Another backward-looking idea is proposed in a bill by PDP Reps. José Méndez González, José Ruiz Morales and Ramón Luis Nieves. They want the government to reacquire the Mercedita sugar refinery in Ponce, which was privatized in 1996 through its sale to sugar farmers. The legislators' argument for a government takeover of the refinery is that its farmer-owners don't have the money to operate the refinery. The collapse of the refinery would lead to a shortage of sugar in Puerto Rico, they aver.
That is precisely what Puerto Rico doesn't need -- another money-losing public corporation. The PDP legislators would like the refinery to be immune from market forces, which is as realistic as holding back sunrise tomorrow morning. But hey! The legislators aren't playing with their money to bail out a losing operation -- they're playing with taxpayers' money.
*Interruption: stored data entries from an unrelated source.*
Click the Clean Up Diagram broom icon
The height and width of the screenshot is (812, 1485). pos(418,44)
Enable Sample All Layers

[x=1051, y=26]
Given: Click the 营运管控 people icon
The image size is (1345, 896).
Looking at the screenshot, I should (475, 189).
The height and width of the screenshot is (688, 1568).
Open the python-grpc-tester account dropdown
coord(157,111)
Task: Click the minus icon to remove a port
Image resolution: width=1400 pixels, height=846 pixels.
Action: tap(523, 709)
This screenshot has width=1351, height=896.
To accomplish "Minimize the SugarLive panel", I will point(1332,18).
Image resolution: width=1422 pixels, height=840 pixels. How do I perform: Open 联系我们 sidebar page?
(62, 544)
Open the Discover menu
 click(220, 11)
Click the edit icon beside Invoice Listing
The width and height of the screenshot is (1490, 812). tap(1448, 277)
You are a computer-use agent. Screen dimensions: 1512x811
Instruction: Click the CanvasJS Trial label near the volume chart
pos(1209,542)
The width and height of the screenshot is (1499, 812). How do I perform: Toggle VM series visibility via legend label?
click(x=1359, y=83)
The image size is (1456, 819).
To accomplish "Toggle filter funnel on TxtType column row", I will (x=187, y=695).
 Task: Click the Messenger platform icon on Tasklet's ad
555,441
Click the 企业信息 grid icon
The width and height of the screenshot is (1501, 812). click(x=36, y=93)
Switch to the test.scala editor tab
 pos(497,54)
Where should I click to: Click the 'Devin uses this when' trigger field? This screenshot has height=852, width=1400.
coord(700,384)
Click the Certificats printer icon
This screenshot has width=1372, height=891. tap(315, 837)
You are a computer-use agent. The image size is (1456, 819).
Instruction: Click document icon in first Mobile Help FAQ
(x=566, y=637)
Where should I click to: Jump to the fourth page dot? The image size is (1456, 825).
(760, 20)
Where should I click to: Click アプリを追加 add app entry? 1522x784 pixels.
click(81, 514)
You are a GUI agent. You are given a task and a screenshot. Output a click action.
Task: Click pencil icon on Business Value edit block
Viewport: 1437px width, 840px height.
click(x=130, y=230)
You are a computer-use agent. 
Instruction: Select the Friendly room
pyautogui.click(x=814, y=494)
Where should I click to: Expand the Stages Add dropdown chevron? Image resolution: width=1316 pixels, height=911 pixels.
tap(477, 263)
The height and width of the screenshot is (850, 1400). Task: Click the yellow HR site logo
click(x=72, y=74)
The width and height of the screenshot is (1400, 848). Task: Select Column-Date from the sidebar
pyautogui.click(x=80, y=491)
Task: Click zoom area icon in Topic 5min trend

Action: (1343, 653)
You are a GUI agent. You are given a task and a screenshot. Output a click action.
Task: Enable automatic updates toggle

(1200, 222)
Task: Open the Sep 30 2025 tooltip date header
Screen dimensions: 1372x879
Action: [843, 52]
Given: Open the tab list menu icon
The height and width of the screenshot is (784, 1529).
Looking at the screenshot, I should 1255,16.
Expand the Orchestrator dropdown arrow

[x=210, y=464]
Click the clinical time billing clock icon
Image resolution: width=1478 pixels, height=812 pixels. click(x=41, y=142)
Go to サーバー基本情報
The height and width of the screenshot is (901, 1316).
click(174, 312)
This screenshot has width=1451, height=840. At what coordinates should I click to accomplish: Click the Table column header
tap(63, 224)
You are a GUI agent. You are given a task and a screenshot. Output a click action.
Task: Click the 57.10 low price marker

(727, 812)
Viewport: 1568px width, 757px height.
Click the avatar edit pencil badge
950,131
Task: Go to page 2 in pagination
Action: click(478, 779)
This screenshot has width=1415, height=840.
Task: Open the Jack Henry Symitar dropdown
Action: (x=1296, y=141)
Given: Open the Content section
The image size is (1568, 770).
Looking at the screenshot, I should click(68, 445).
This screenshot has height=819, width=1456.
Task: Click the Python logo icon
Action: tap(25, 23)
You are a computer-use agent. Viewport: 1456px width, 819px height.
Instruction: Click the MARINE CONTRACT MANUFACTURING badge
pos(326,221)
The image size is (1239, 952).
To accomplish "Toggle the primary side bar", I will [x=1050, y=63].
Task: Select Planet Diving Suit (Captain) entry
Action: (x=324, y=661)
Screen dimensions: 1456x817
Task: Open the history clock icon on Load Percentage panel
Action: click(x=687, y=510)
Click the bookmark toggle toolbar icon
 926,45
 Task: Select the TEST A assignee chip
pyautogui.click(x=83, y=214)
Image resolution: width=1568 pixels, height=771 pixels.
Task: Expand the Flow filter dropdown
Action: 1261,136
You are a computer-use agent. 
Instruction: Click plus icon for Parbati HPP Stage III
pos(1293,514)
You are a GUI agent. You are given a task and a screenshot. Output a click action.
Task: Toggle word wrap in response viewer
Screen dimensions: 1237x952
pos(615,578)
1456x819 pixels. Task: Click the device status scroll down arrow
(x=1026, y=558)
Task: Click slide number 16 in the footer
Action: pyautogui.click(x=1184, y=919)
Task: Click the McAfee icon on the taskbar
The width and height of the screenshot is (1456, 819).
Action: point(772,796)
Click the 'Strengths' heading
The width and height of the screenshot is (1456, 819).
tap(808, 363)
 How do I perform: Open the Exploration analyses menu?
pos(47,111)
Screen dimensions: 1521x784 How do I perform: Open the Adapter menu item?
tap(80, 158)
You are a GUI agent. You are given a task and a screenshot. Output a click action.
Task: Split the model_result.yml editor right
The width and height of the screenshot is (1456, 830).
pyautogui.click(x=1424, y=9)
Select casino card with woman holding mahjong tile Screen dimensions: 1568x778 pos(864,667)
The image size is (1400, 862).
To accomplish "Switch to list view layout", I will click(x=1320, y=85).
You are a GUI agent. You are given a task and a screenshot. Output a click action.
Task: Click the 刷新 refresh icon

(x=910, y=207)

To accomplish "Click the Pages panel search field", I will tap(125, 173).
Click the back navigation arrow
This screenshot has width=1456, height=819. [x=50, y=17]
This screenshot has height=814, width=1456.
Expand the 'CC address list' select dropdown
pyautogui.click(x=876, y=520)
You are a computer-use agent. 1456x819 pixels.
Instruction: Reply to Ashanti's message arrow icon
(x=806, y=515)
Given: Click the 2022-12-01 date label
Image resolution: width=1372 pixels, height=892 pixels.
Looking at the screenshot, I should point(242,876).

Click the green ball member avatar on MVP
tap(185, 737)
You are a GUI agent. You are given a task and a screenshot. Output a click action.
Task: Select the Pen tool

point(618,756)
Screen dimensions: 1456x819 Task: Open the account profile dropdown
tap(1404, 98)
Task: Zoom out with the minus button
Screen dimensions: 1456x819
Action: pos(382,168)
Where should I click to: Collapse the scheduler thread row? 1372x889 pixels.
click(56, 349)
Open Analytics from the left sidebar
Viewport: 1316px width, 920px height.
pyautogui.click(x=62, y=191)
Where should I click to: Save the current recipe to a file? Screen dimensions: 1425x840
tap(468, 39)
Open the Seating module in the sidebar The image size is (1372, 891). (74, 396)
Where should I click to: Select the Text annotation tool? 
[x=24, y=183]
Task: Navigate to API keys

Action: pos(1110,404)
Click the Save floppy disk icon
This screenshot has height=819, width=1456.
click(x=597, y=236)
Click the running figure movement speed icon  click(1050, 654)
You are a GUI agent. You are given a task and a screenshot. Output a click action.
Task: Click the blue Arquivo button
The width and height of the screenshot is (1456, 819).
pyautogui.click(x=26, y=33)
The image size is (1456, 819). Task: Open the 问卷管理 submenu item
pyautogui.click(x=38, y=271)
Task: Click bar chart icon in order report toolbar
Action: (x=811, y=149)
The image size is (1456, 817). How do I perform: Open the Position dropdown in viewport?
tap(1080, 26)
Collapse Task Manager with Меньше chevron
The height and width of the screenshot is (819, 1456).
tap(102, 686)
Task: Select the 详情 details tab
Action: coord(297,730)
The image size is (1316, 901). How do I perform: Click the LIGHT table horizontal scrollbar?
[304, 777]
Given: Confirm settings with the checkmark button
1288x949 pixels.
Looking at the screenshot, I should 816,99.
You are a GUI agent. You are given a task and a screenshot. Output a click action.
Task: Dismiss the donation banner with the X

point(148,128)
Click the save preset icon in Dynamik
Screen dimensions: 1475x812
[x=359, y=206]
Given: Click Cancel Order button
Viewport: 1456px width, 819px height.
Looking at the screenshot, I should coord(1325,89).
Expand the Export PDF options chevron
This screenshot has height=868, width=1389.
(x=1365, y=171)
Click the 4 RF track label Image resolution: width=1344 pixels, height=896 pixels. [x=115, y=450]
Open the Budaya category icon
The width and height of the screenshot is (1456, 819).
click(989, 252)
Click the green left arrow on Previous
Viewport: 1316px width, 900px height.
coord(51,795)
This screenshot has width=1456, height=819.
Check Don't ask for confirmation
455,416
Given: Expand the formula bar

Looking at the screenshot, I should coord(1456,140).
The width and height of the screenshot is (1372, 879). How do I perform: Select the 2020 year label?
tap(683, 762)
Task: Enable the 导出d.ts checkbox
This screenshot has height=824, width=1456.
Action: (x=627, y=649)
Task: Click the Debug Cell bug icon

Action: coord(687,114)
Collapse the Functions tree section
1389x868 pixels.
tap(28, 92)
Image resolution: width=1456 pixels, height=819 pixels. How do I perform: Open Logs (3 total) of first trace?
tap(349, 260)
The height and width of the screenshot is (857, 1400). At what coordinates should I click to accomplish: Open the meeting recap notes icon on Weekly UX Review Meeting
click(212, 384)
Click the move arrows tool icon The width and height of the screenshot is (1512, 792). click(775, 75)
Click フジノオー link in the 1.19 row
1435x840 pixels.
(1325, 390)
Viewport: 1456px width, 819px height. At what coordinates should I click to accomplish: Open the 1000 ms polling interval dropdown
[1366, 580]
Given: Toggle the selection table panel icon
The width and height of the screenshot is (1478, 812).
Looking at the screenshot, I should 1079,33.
It's no more real than Monopoly money to them.
The Calderón administration doesn't want to sell any more of the government-owned Diagnostic and Treatment Centers, which are scattered in communities across the island. Before Rosselló set the health care privatization in motion, the CDT's were known for poor service and run-down facilities. Rosselló began selling off the CDT's to private companies as part of the health reform's philosophical commitment to getting the government out of the health provider business. Rosselló believed, correctly, that the private sector could deliver better quality services at an affordable price.
Rosselló's health reform was flawed in that it lacked controls over health costs, particular in its failure to properly screen eligible clients. Notwithstanding, to hold on to the CDTs now is to keep a sizable industry in the hands of those least able to manage it -- the government. Like the rest of Puerto Rico's government-owned White Elephants, they should be dumped as fast as buyers can be found.